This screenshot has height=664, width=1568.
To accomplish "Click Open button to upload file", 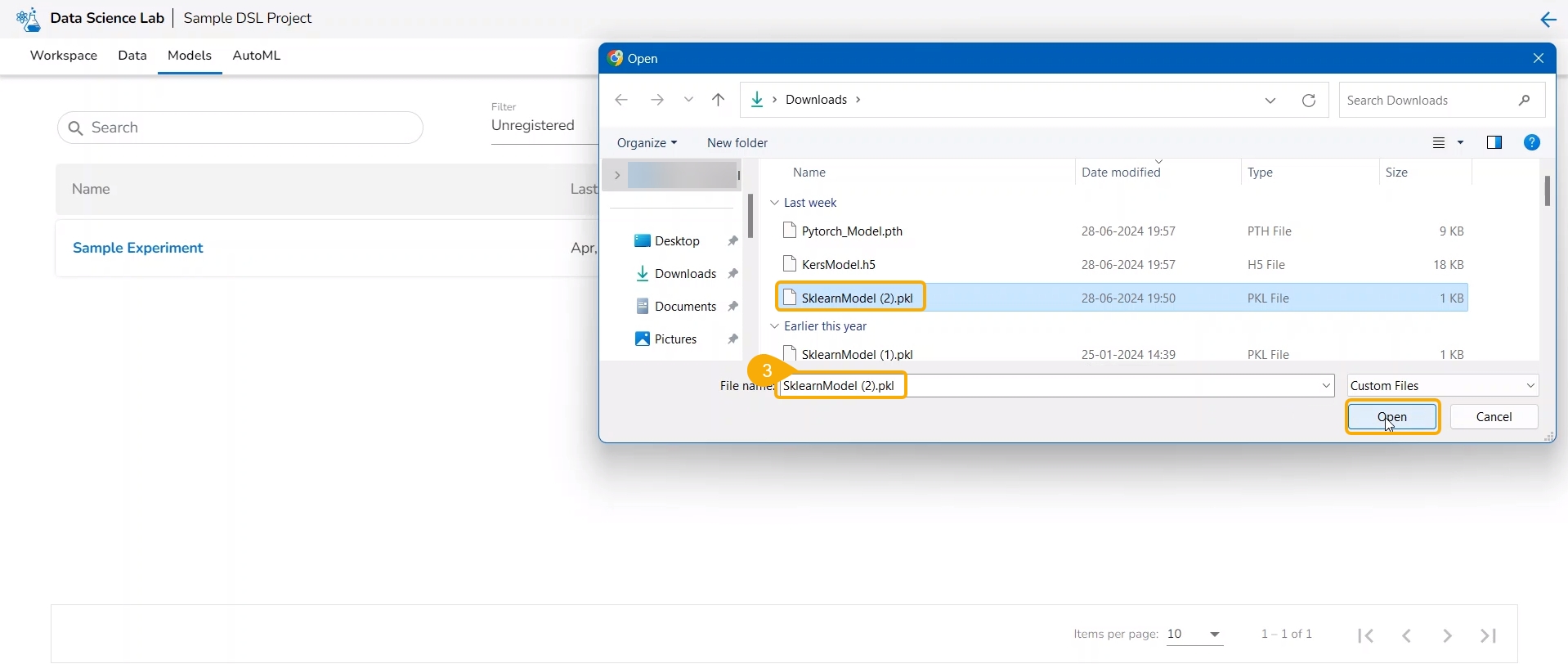I will pyautogui.click(x=1392, y=417).
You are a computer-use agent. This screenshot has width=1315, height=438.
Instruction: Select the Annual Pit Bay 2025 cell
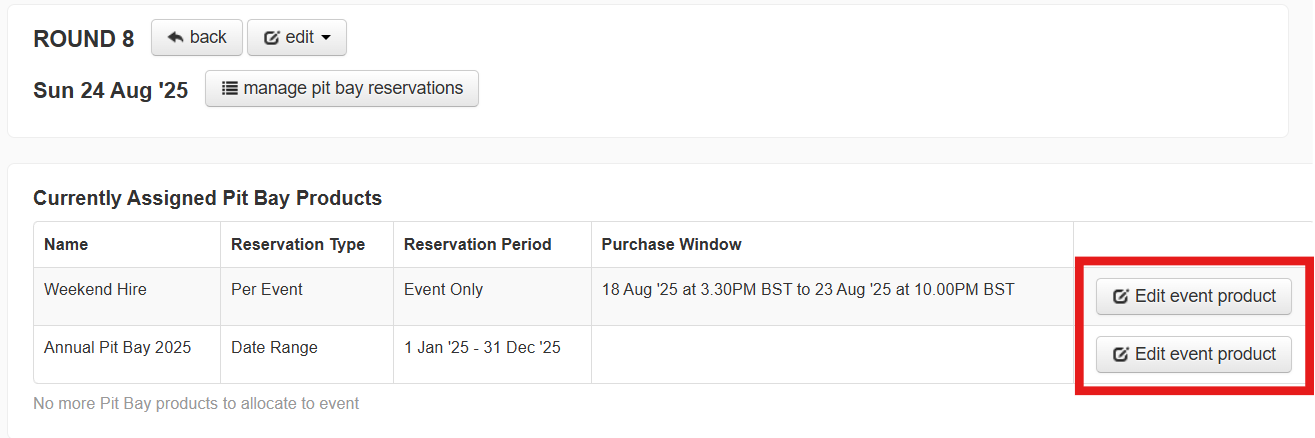[127, 354]
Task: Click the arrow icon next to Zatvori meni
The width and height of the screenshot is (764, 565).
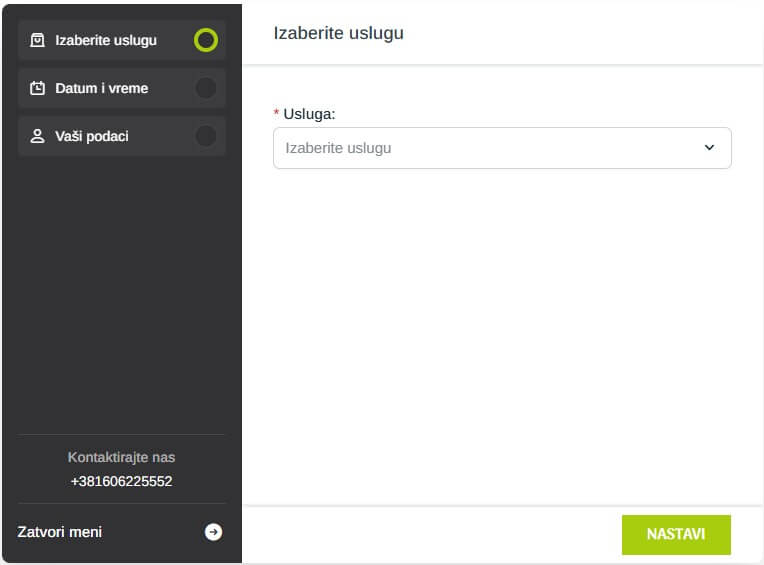Action: (213, 532)
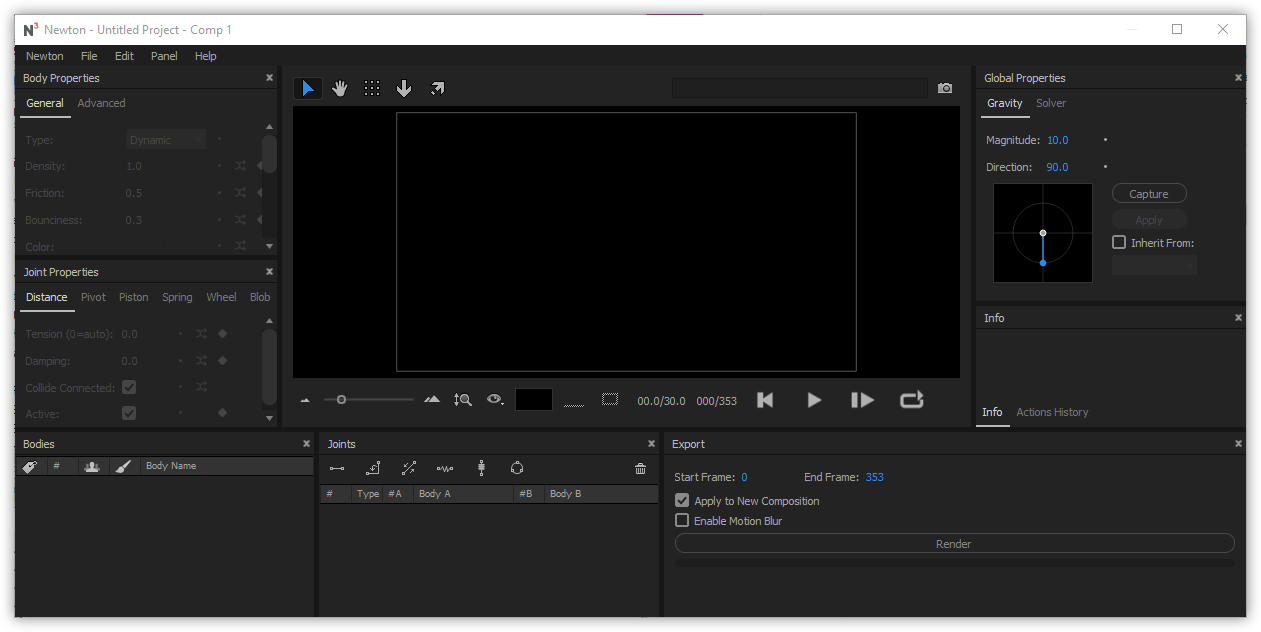This screenshot has width=1261, height=632.
Task: Add a blob joint from Joints toolbar
Action: click(x=517, y=468)
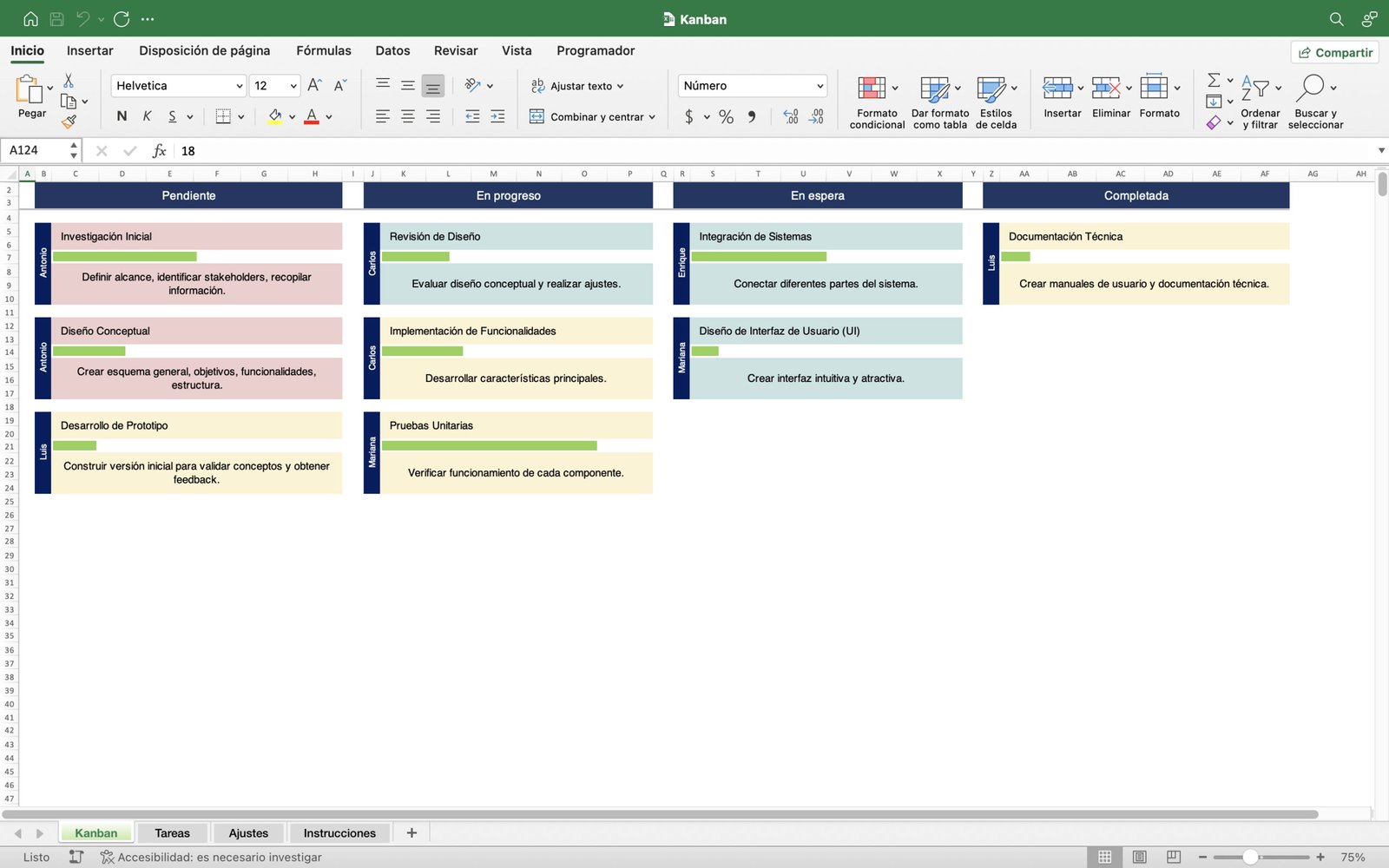Click the insert function fx icon
Screen dimensions: 1389x868
(159, 151)
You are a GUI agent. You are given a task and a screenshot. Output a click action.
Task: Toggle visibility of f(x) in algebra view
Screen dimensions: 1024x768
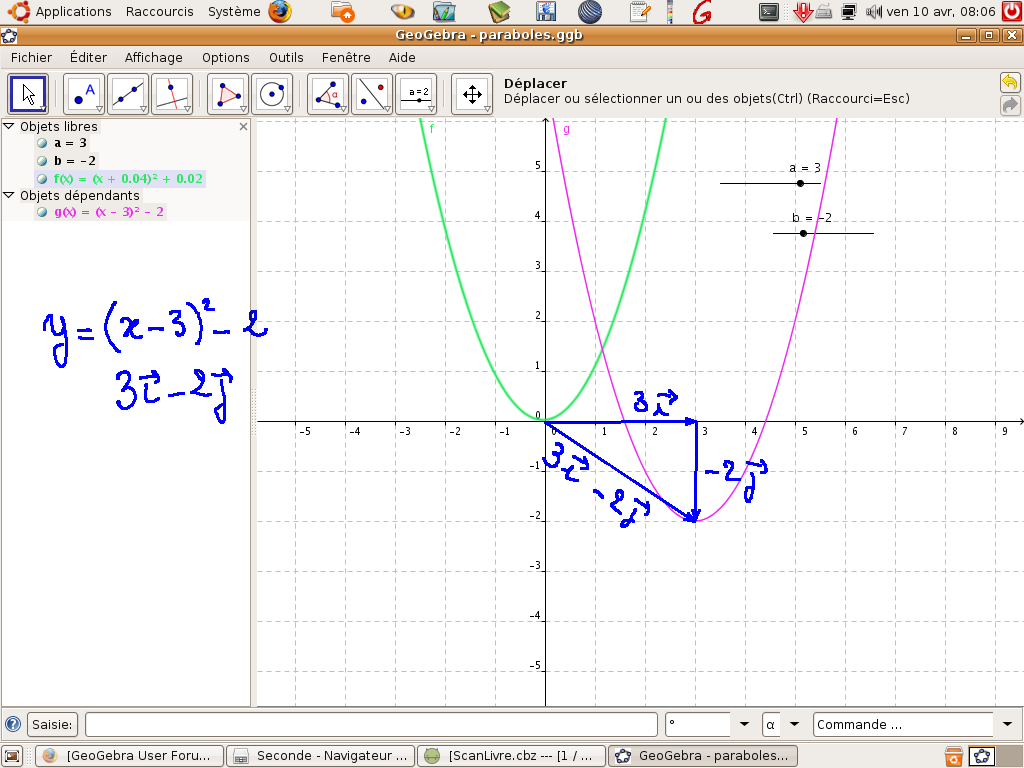(x=41, y=179)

Work to complete: Rewrite the data from the line containing "You are a GUI" through the end of the data, both included, substituting "graphics view" for "algebra view" and keeping everything else unchanged. Leave the pictures out of your answer.

Result for this task:
You are a GUI agent. You are given a task and a screenshot. Output a click action.
Task: Toggle visibility of f(x) in graphics view
Screen dimensions: 1024x768
(x=41, y=179)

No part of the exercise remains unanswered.